Seriously one of the stupidest regulations I've ever seen. It would have been nice if they would have at least had the forethought to enforce regulation on a do not track header.
Neither ePrivacy nor GDPR require cookie consent popups, instead they basically say that tracking requires consent. GDPR only mentions cookies once, in its recitals. It's the adtech industry that decided to ignore DNT.
> Neither ePrivacy nor GDPR require cookie consent popups
Except that it does. The law specifically prohibits any form of consent that is not informed and specific. As a consequence, a user cannot just consent - or disallow - cookies globally. He has to tick a box for every single domain on earth; and can only do so after reading the specific information box associated to said domain.

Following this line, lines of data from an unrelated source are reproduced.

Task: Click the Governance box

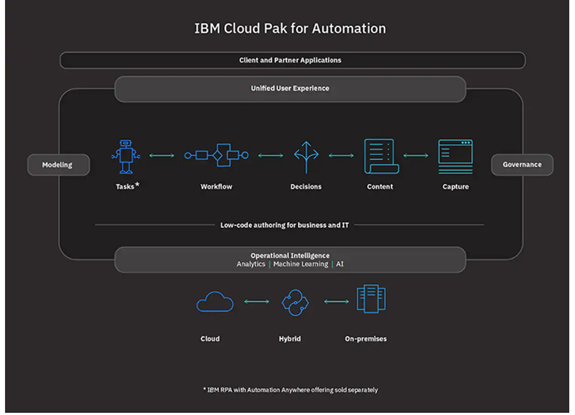Action: 522,165
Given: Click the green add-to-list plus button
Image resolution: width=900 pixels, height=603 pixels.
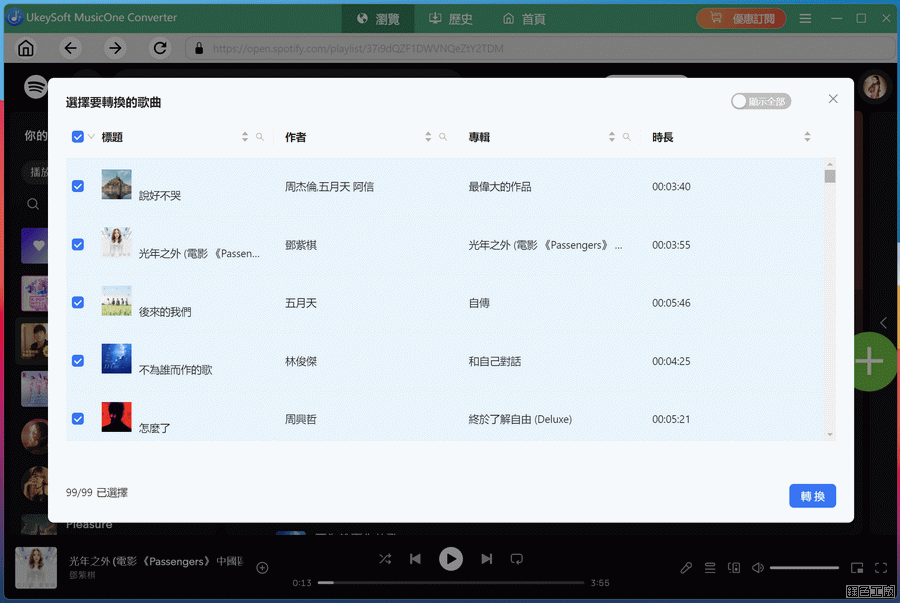Looking at the screenshot, I should (x=870, y=361).
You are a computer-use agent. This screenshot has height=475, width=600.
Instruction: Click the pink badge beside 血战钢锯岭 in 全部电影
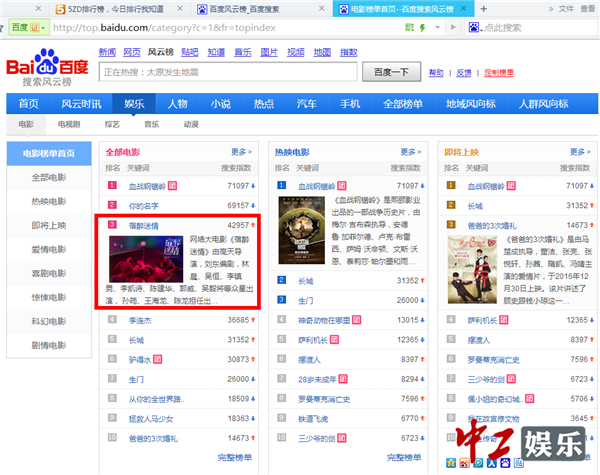[x=173, y=186]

As a user, saying "I am OK with analytics cookies but not with marketing ones" is not something I am allowed to express or setup. I have to do it for every domain because the law explicitly forbids a global solution to be implemented.
I'm afraid you are wrong for the global disallow button, as informed and specific consent is necessary to allow the processing of personal information, not to forbid it. See the definition in article 4(11), and the definition of the basis in article 6(1)a.
Correct. Cookie banners were required before GDPR. GDPR is the one that makes dealing with EU citizens online a risky enterprise, so the large entrenched players have the advantage.
I know that cookie banners exist since ePrivacy. That's why I mentioned it. But ePrivacy does _not_ mandate them. The adtech industry could have respected the DNT header.